### EXERCISE PROMPT
Start the copy at the line containing "You are a computer-use" and run it through the last line of the records. Repeat each line exactly; omit pictures.
+++
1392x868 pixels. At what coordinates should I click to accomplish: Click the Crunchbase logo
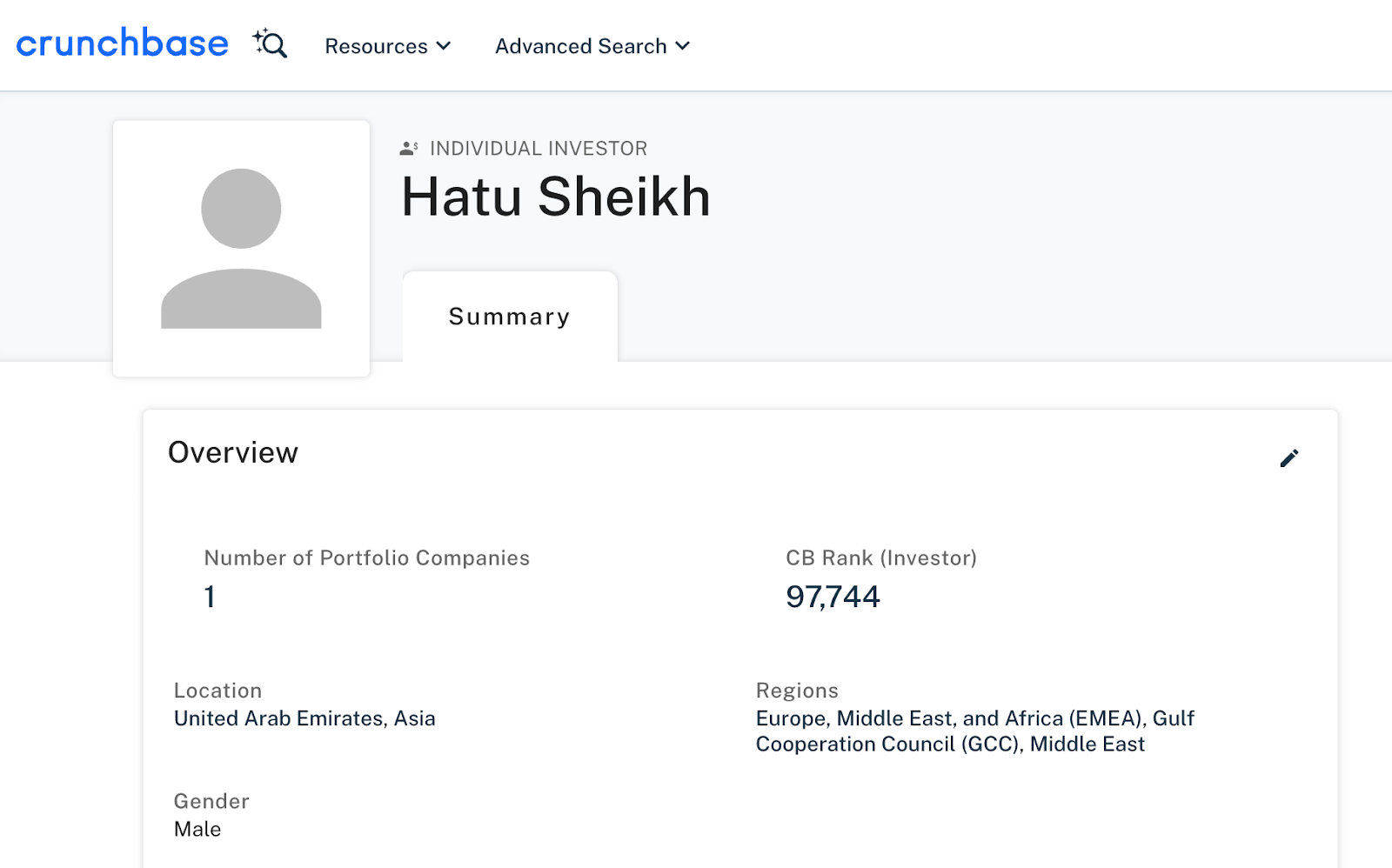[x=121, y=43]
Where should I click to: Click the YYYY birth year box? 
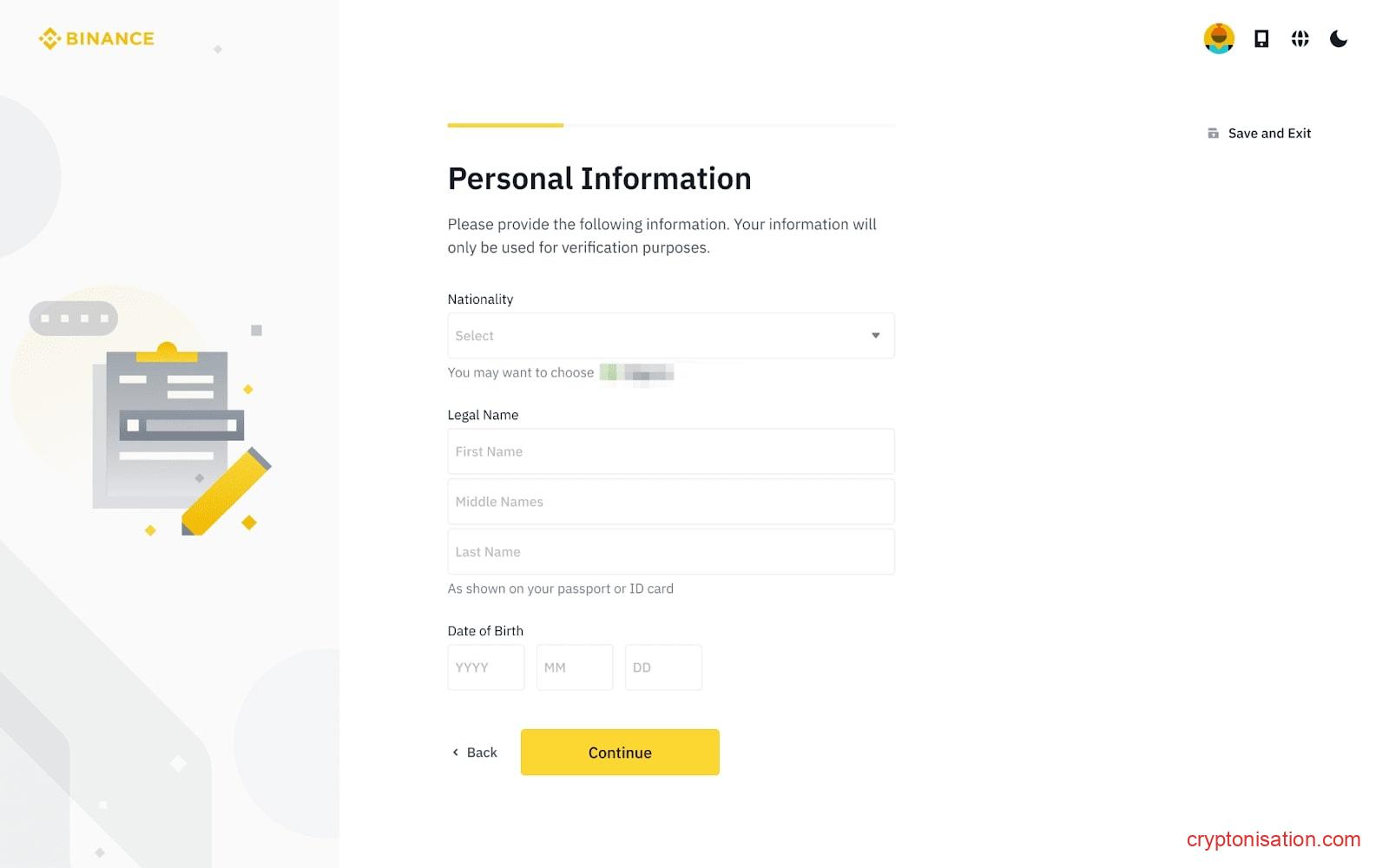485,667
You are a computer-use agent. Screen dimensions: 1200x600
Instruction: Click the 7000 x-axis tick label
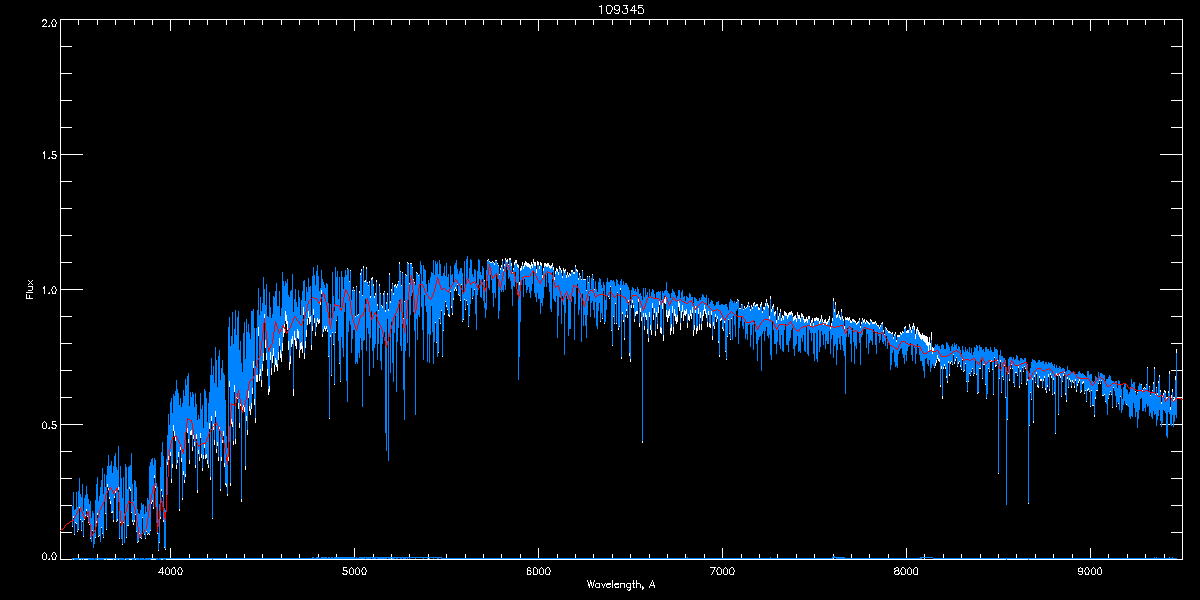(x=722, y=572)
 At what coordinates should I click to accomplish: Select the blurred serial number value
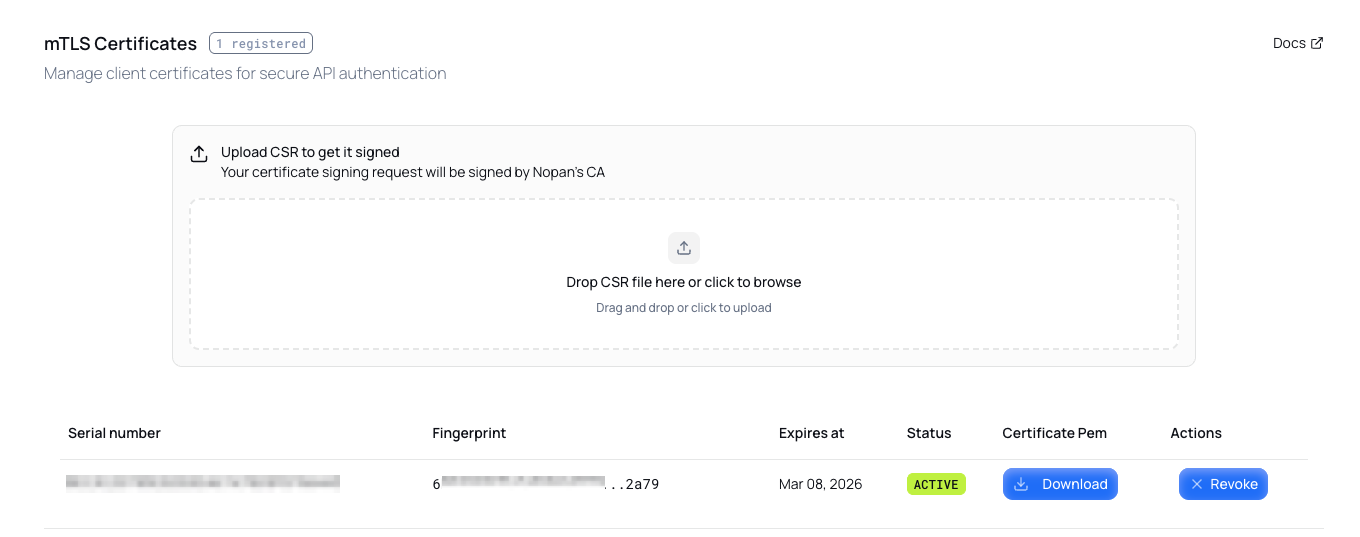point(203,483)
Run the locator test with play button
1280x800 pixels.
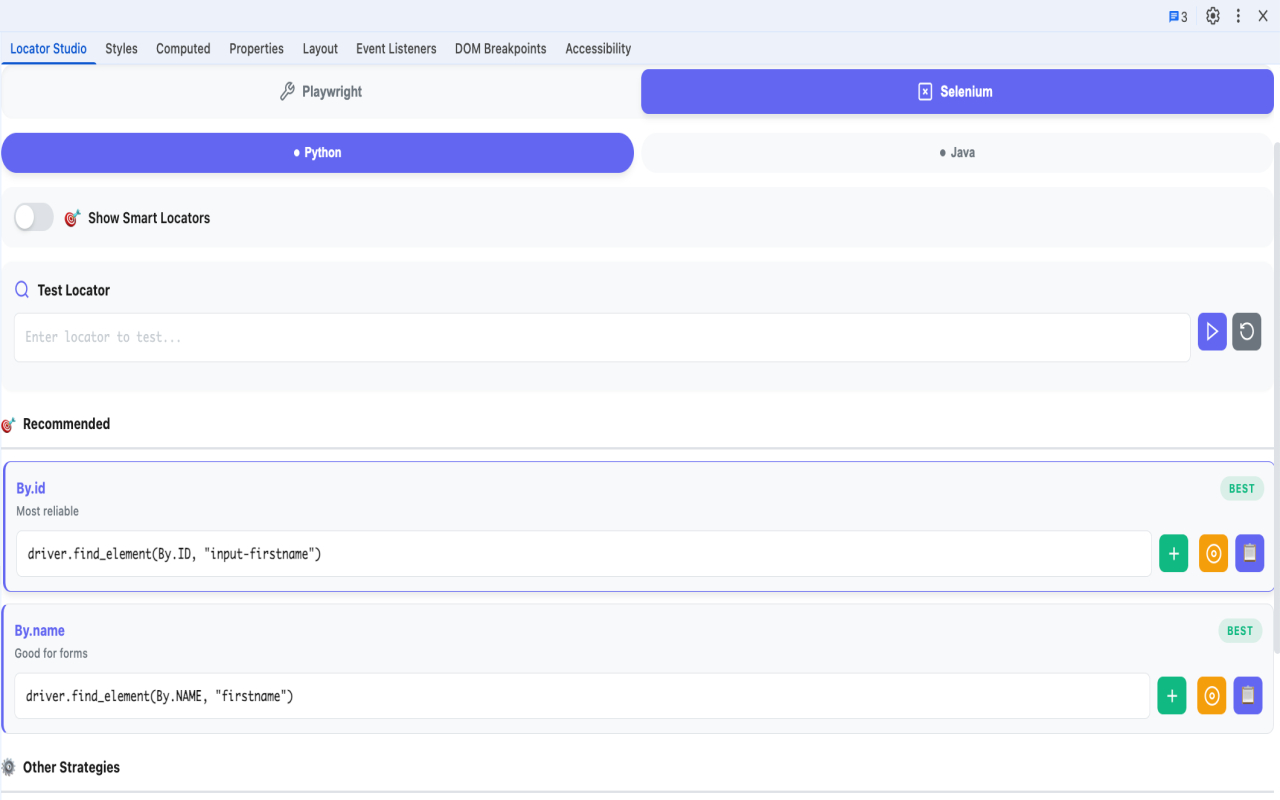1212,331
+++
### PROBLEM SOLUTION
You are a computer-use agent. Screen dimensions: 1200x600
Instruction: Click the 7000 x-axis tick label
(x=722, y=572)
 At what coordinates should I click to accomplish: Select the blurred serial number value
point(203,483)
Run the locator test with play button
1280x800 pixels.
1212,331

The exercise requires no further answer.